Exemple : des lavabos et de l'eau ac­cessibles en plusieurs endroits de la maison en France. Au Sénégal, un point d'eau à l'extérieur pout tout le village.
Il peut être intéressant, en France, de correspondre avec des enfants dont la réalité est différente de la nôtre (ville-campagne, culture étrangère-française, milieu social différent).
 
La correspondance scolaire nécessite et génère en même temps un certain climat d'accueil, d'écoute et de to­lérance que la co­opération et l'interaction entre les indivi­dus de la classe favorisent.
 
L'an passé, à propos de la coopéra­tion, voici les propos que nous te­nions. Ceci est d'ailleurs vrai d'une manière générale pour toute activité, tout apprentissage et donc particu­lièrement pour la correspondance sco­laire.
"L'écoute et la tolérance :
La classe doit être un lieu de débat, d'écoute et de tolérance. Tout doit pouvoir y être dit, à condition que l'intégrité physique et morale de chacun soit préservée.
Si l'on veut que le débat puisse avoir lieu, il est nécessaire que les rapports d'autorité d'adulte à enfant y soient proscrits au bénéfice de la construction de la règle et du dia­logue.
Ainsi chaque enfant pourra s'exprimer, contester, émettre ses doutes sans peur de la sanction, de la note, du rire, de la moquerie."
Ceci dit, nous pouvons préciser que la correspondance scolaire favorise l'initiative d'un enfant ou d'un groupe d'enfants qui veulent mener à bien leur projet. Or, dans cette lo­gique, pour nous, il est nécessaire qu'il y ait un regard du groupe classe à qui l'on communique donc la teneur de son travail. Il s'ensuit alors un temps de critique et de pro­position, puis de décision concernant ce qui a été présenté.

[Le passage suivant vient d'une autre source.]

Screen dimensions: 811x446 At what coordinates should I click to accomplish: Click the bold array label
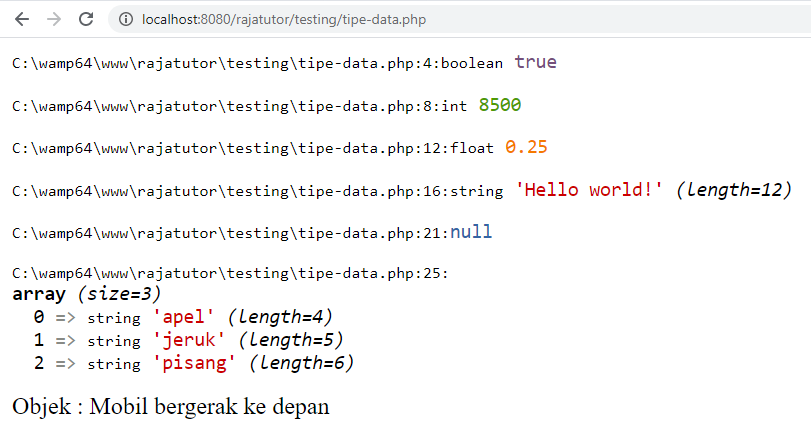click(x=38, y=294)
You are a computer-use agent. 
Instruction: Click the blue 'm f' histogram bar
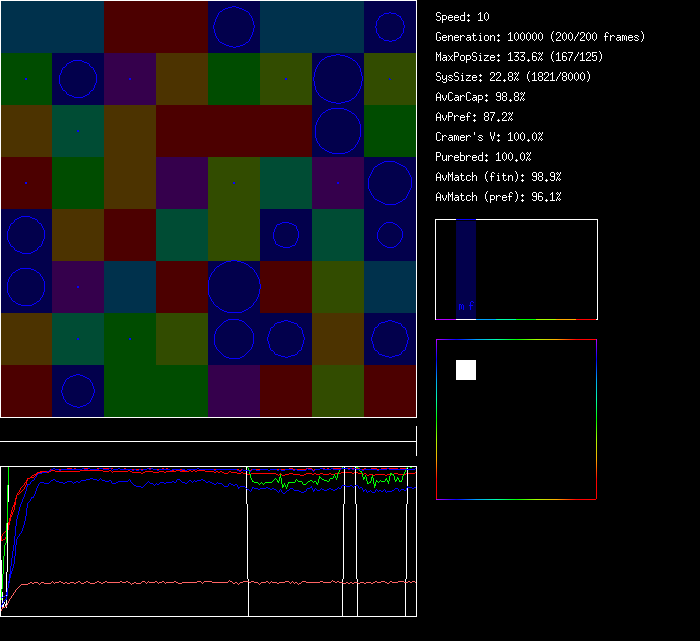point(466,270)
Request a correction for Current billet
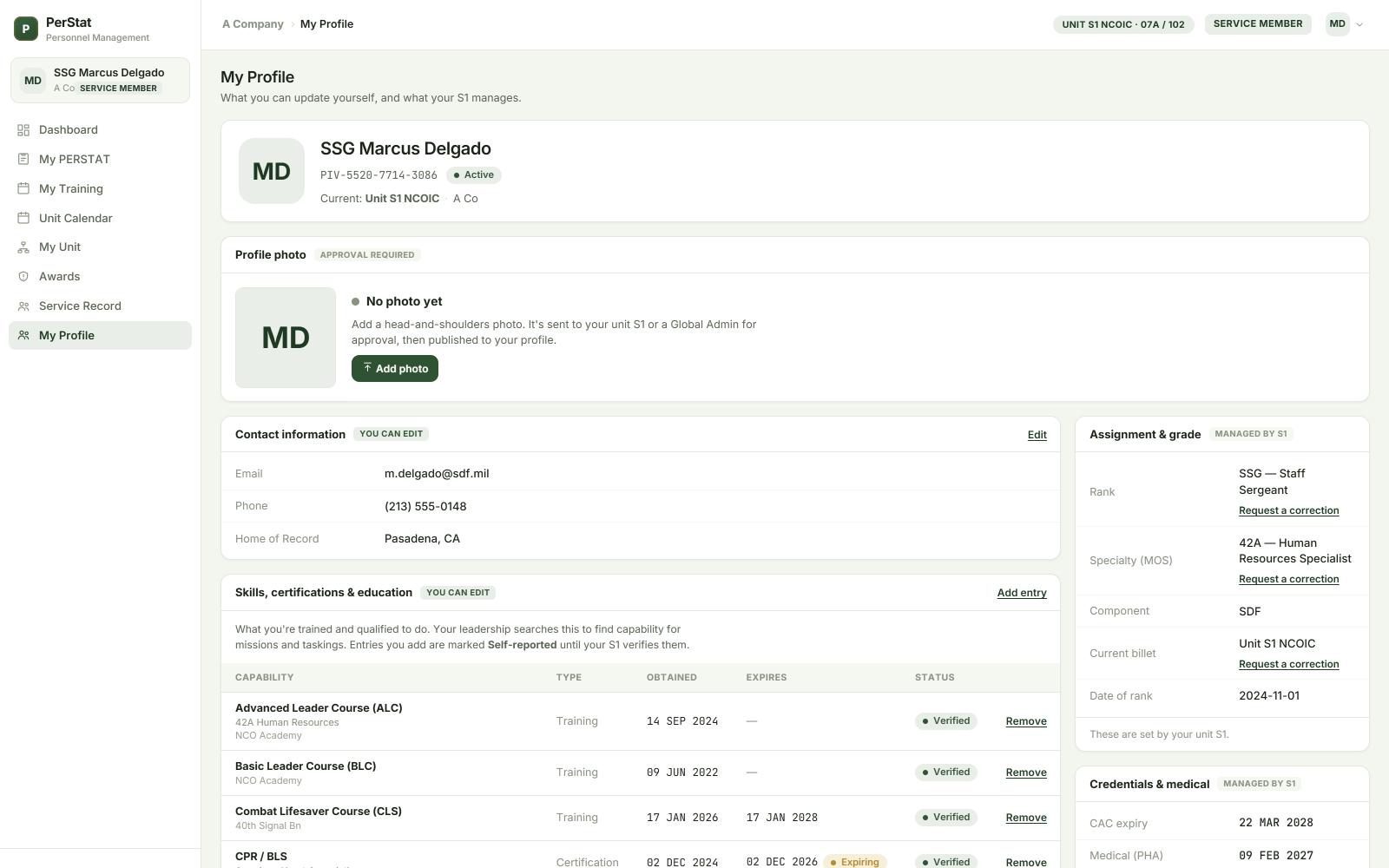Image resolution: width=1389 pixels, height=868 pixels. (1289, 665)
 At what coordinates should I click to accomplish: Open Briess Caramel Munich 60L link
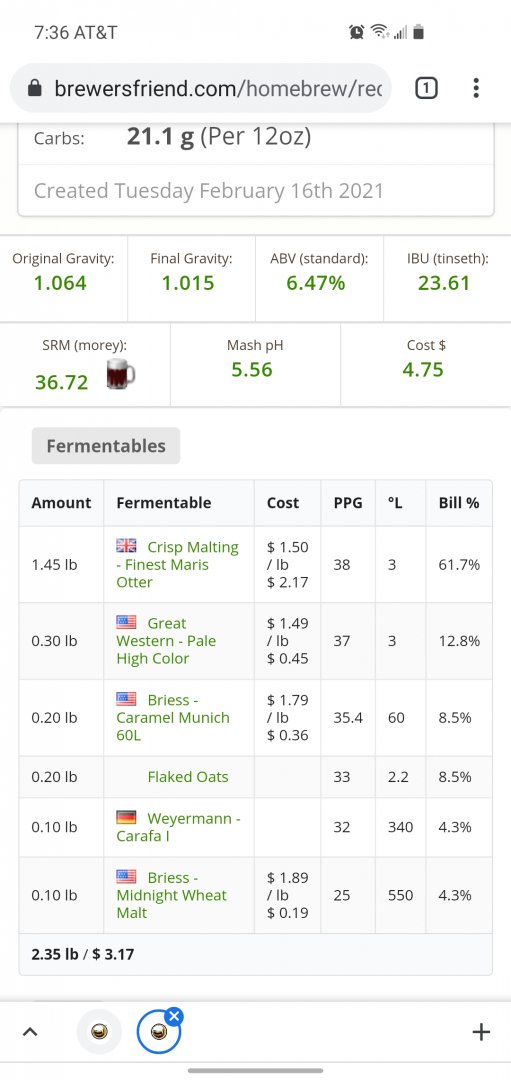click(x=173, y=717)

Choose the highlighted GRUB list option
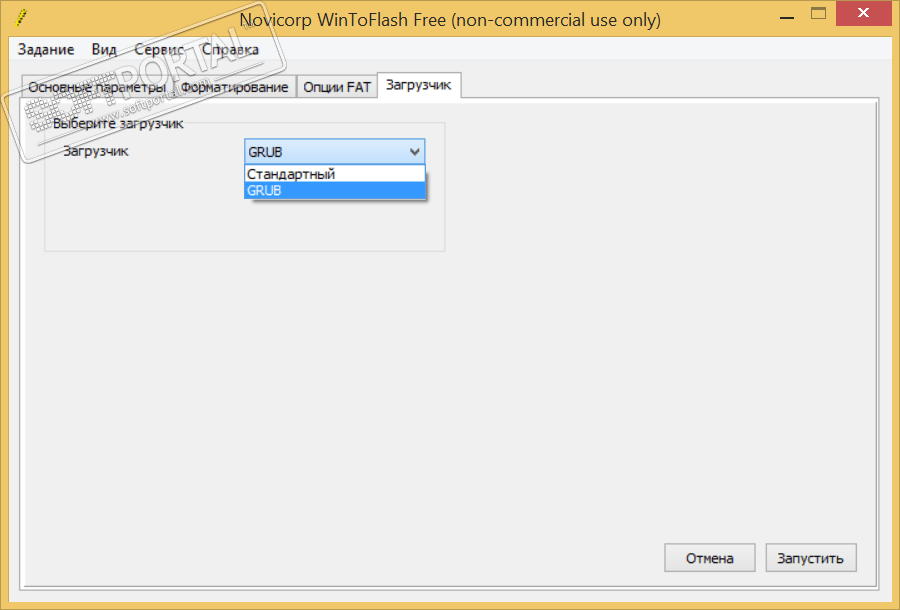tap(335, 191)
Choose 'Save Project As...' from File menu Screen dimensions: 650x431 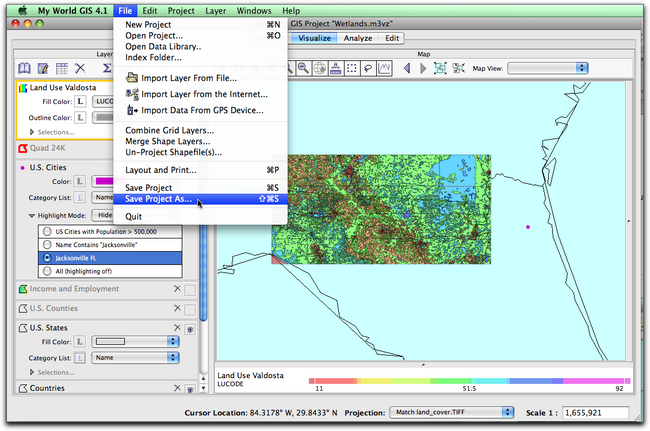point(158,199)
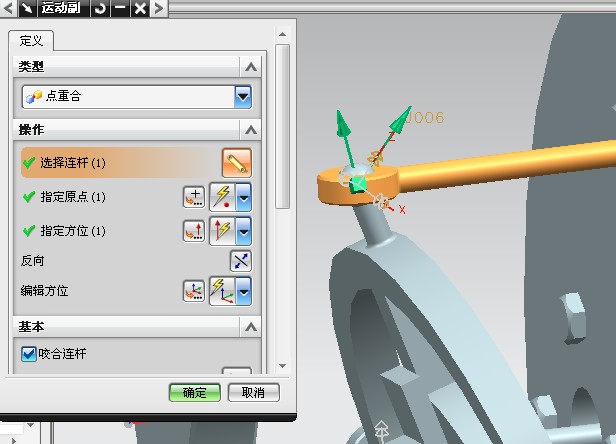Click the inferred point lightning icon for 指定原点
This screenshot has width=616, height=444.
tap(222, 197)
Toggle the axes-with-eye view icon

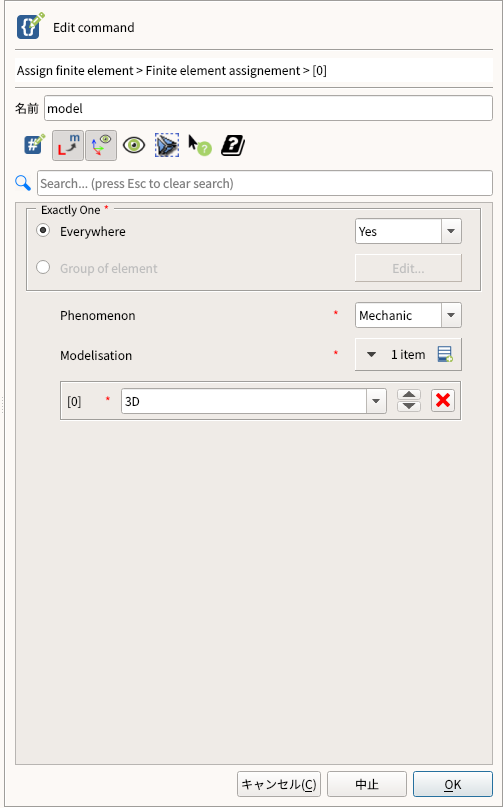[101, 145]
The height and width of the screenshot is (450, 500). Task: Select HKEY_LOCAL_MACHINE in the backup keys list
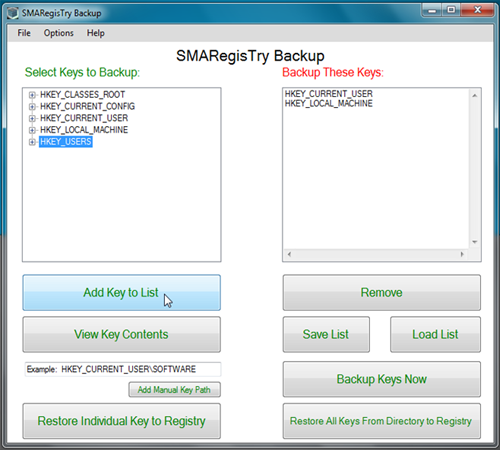[329, 104]
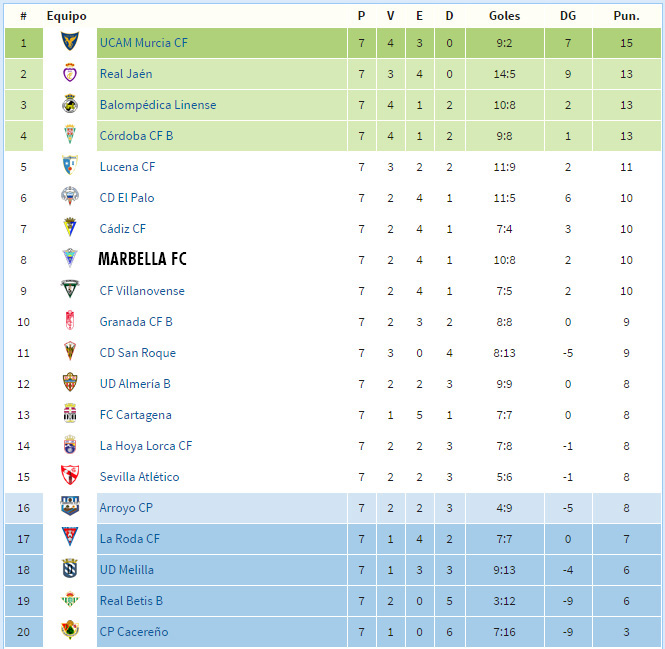Click the Real Jaén club badge

70,73
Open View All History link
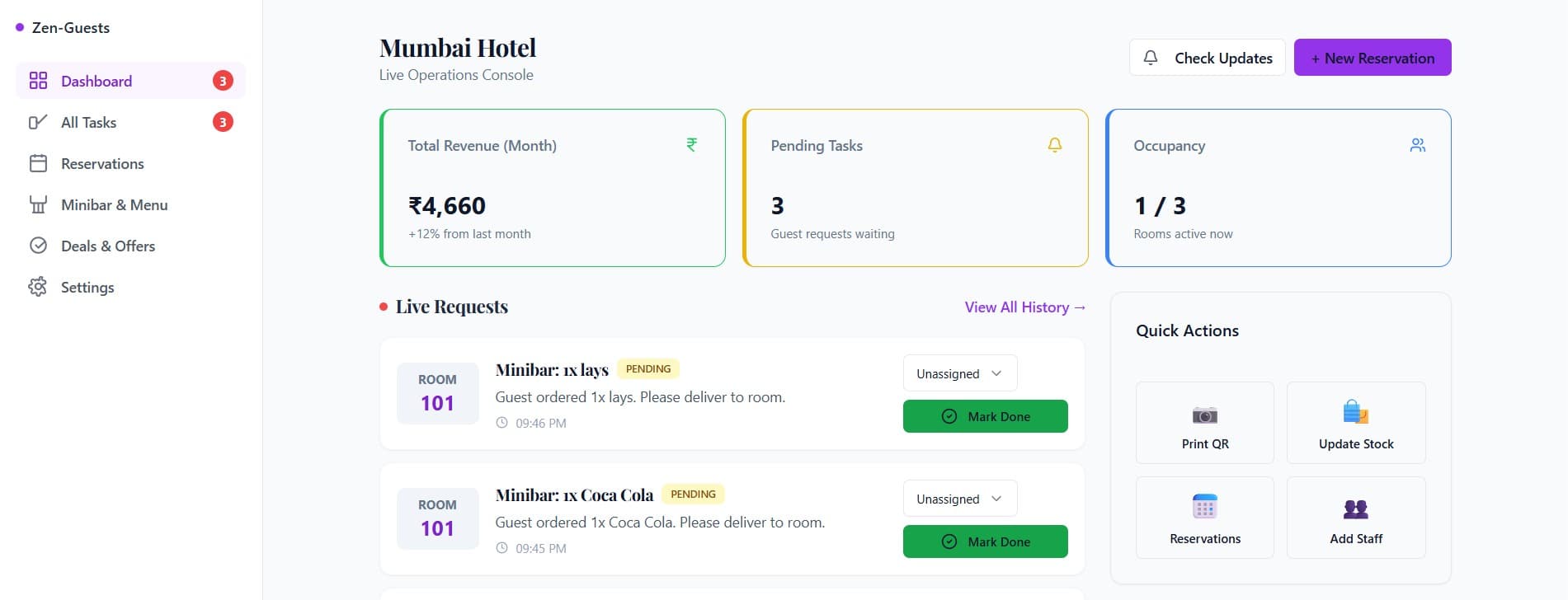The width and height of the screenshot is (1568, 600). (x=1024, y=306)
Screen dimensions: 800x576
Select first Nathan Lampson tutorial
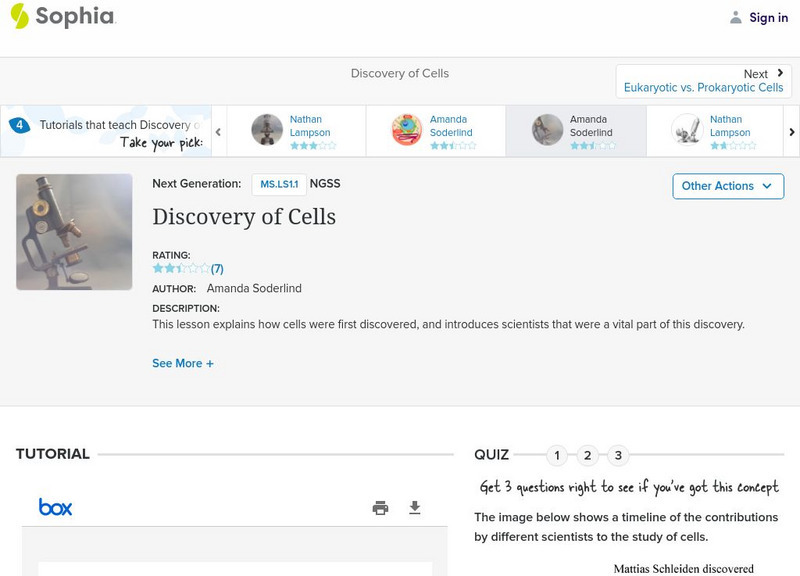coord(295,131)
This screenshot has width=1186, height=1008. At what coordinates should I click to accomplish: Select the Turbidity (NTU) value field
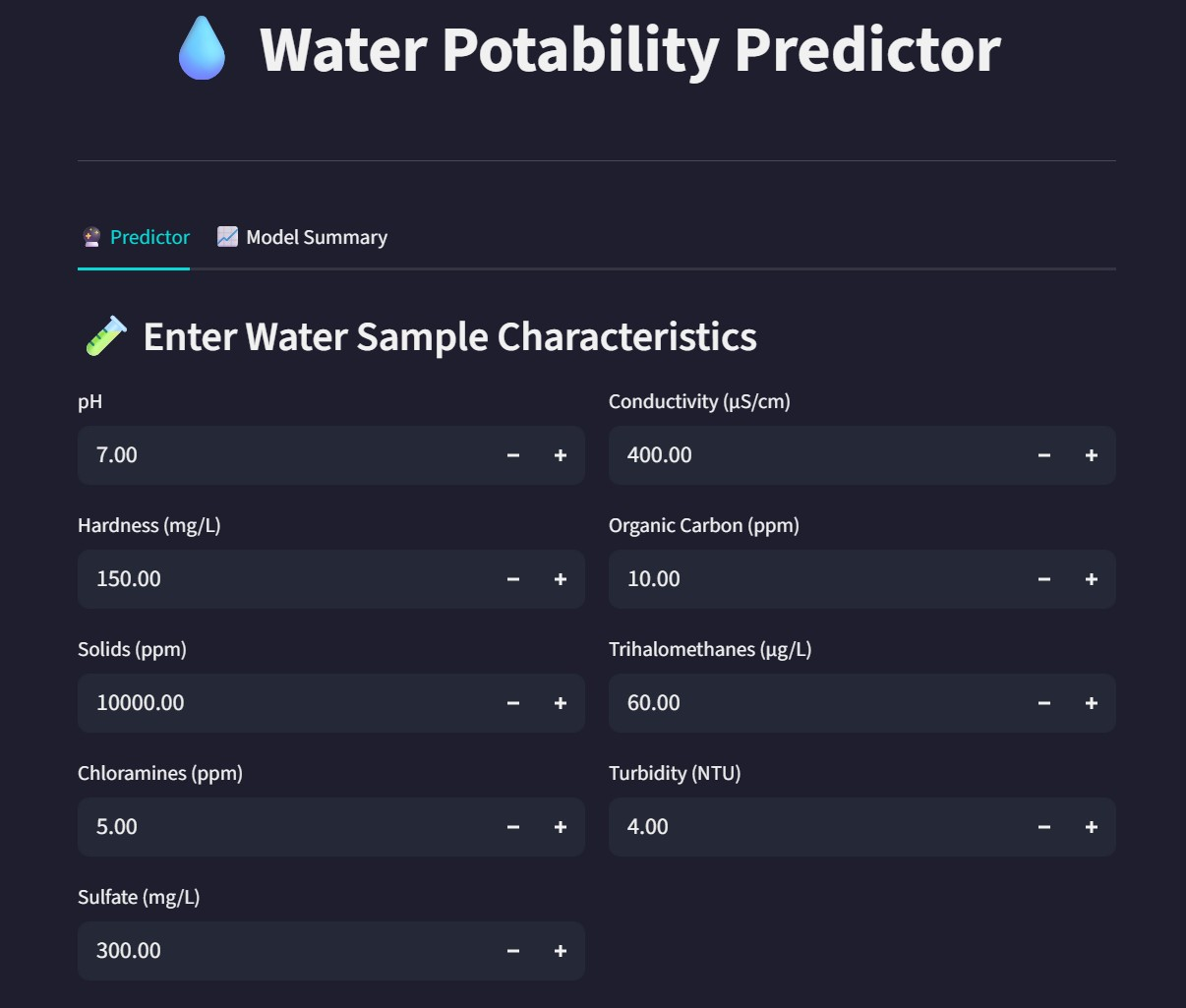pos(814,827)
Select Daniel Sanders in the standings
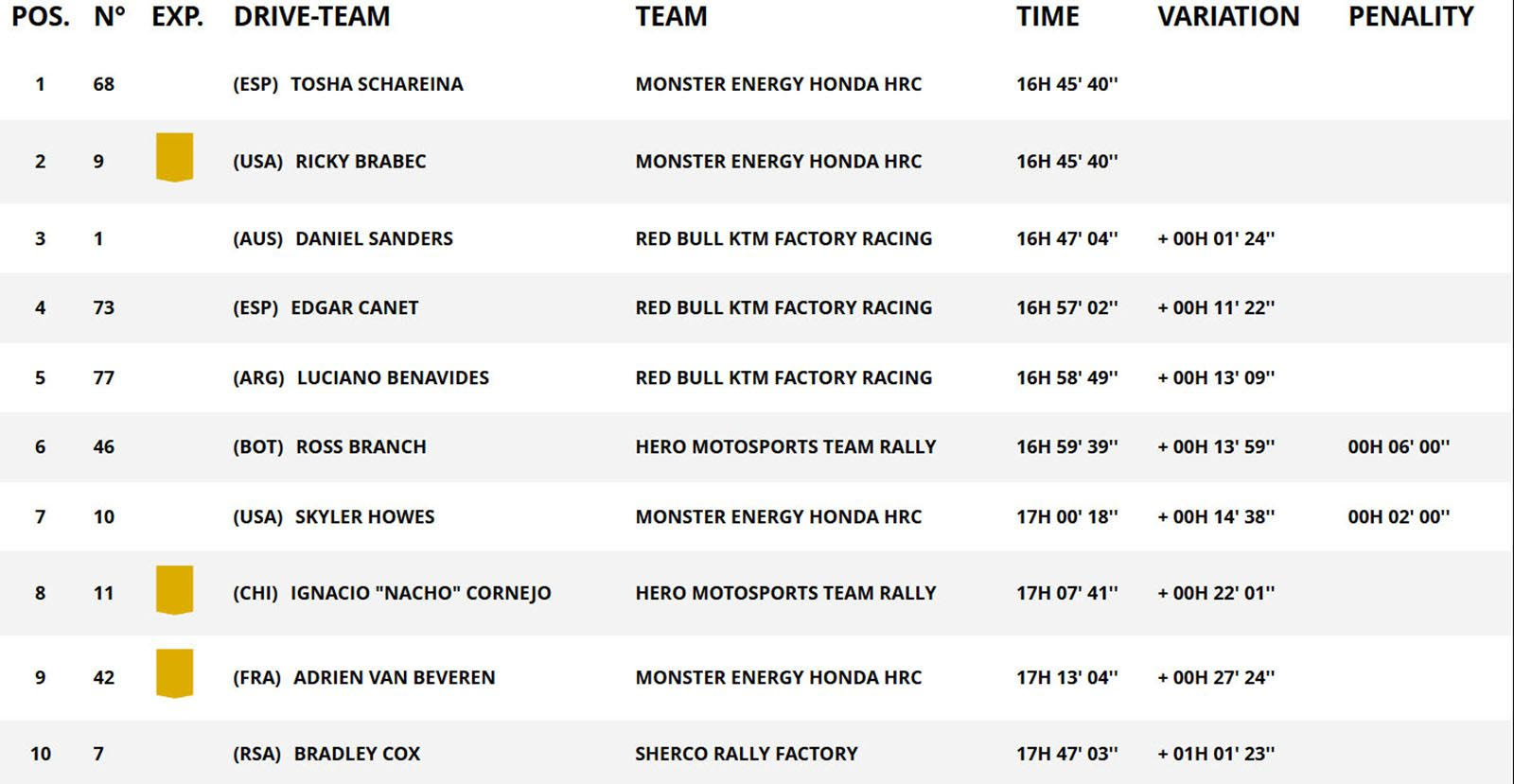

Il s'agit donc rarement (voire jamais !) de se demander "à froid", sans projet "qu'est-ce qu'on va envoyer aux correspondants ?" et dans la fou­lée de se mettre à l'ouvrage tous en­semble collectivement, mais plutôt d'envoyer des productions, reconnues par tous, où chacun s'est investi parce qu'à un moment ou à un autre c'est devenu le projet de la classe ou parce qu'il y a eu coopération au­tour de ce travail.
La correspondance est donc un ré­flexe, mais plus encore une occasion de coopérer, de se rencontrer entre individus de la classe sur un projet précis.
C'est ainsi que dans ma classe, der­nièrement, Clémence a voulu rapporter aux correspondants le déroulement d'une compétition USEP de hand ball où la classe était engagée, que Jean Marc et Kamel ont présenté les che­vaux sous forme d'album, que Fran­çoise a réalisé un dessin... A chaque fois, l'enfant ou le groupe a l'initiative, annonce son projet, le réalise (si l'idée a été retenue) puis le présente à la classe lors d'un moment quotidien réservé à cet effet. Les productions de Françoise et Clémence ont été envoyées après quelques modifications proposées par la classe, mais celle de Kamel et Jean Marc jugée trop insuffisante ne l'a pas été. Elle a par contre permis d'engager une recherche sur les ani­maux et de voir comment on peut pré­senter un animal.
La correspondance scolaire est une technique de base au milieu d'autres techniques et d'autres outils, mais elle offre des avantages spécifiques. Pratiquer la pédagogie Freinet n'implique pas forcément pratiquer la correspondance scolaire. D'autres ou­tils, d'autres techniques existent (journaux scolaires, expositions, en­tretien, texte libre...) et peuvent satisfaire notre volonté de laisser s'exprimer les enfants, de donner du sens à leurs activités, de favoriser l'apprentissage naturel ou de créer un climat de coopération et de tolé­rance.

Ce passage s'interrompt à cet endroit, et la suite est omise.